(Adds CEO quote, adds detail about capex reduction, updates
By Karl Plume
CHICAGO May 3 U.S. agricultural trader Bunge
Ltd reported a sharply lower first-quarter profit on
Wednesday and cut its full-year earnings forecast as slow crop
sales by farmers in South America squeezed margins in its core
agribusiness unit, sending shares tumbling.
White Plains, New York-based Bunge said net income available
to shareholders plunged 82 percent in the quarter, led by a
steep drop in agribusiness, which buys, sells, stores, processes
and transports crops around the world.
Bunge shares tumbled more than 9.9 percent, the steepest
decline in 15 months, to $68.07.
The earnings miss came a day after rival grain trader Archer
Daniels Midland Co reported its third global trading
loss in five quarters and warned of a weaker year ahead in grain
trading, dealing ADM shares their biggest loss in eight years.

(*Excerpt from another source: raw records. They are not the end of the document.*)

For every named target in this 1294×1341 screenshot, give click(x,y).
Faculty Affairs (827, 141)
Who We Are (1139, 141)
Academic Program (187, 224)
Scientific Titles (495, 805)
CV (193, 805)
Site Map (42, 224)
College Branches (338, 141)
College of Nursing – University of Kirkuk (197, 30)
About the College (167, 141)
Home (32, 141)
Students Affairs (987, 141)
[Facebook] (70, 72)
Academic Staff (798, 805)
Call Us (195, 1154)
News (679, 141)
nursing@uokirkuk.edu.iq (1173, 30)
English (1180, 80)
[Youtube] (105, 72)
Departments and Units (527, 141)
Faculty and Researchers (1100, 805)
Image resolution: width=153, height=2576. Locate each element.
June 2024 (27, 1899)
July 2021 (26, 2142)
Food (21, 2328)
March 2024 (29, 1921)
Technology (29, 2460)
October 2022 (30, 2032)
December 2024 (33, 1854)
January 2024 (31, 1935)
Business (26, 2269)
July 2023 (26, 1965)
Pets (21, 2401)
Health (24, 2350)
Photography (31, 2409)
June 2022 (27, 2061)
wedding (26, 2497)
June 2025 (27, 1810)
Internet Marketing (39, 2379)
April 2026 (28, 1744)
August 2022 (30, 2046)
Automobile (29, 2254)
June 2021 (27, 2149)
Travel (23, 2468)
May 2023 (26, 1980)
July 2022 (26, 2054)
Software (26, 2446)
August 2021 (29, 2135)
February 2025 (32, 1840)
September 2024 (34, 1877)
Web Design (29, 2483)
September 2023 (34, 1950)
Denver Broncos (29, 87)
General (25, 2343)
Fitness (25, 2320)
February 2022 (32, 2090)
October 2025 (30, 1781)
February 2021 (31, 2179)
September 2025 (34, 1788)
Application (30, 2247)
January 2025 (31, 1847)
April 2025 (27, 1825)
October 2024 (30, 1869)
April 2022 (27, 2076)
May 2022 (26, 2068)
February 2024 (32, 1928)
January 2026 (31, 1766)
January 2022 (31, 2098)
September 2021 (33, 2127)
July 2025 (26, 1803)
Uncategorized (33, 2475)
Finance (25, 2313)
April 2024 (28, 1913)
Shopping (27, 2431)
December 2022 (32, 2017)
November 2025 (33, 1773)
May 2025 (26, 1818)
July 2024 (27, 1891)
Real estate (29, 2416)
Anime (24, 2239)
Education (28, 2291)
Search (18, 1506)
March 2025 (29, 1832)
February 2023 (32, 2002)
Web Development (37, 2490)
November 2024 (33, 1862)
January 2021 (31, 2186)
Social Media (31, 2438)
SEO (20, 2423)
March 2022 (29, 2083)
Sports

Low grain prices and a global grain glut have eroded margins
for agribusinesses including Bunge, ADM and competitors Cargill
Inc and Louis Dreyfus Corp. The companies,
collectively known as the ABCDs, dominate the global grain
"As it looks right now, if you assume good growing
conditions in the U.S., then we will be in this oversupply
environment for at least another year," Bunge Chief Executive
Soren Schroder told Reuters in an interview.
"We have to prepare ourselves to operate in an environment
with compressed margins and we have to be more efficient and
focus on cost," he said.
By the end of the first quarter, South American farmers had
yet to sell over 70 percent of their corn and soy crops as they
awaited higher prices. That unsold volume was a record high, or
very close to one, Schroder said.
As a result, profit for Bunge's agribusiness segment, its
largest unit in terms of volume and sales, fell more than 61
percent to $109 million.
The company said it expects "solid earnings growth" this
year, but cut its full-year earnings target for agribusiness by
$95 million to $125 million and trimmed its food and ingredients
unit target by $25 million.
Lower first-quarter earnings also prompted Bunge to cut
capex for 2017 by $50 million, likely delaying investments in
"some smaller projects across both agribusiness and food,"
Net income available to Bunge's shareholders fell to $39
million, or 27 cents per share, in the first quarter ended March
31, from $222 million, or $1.54 per share, a year earlier.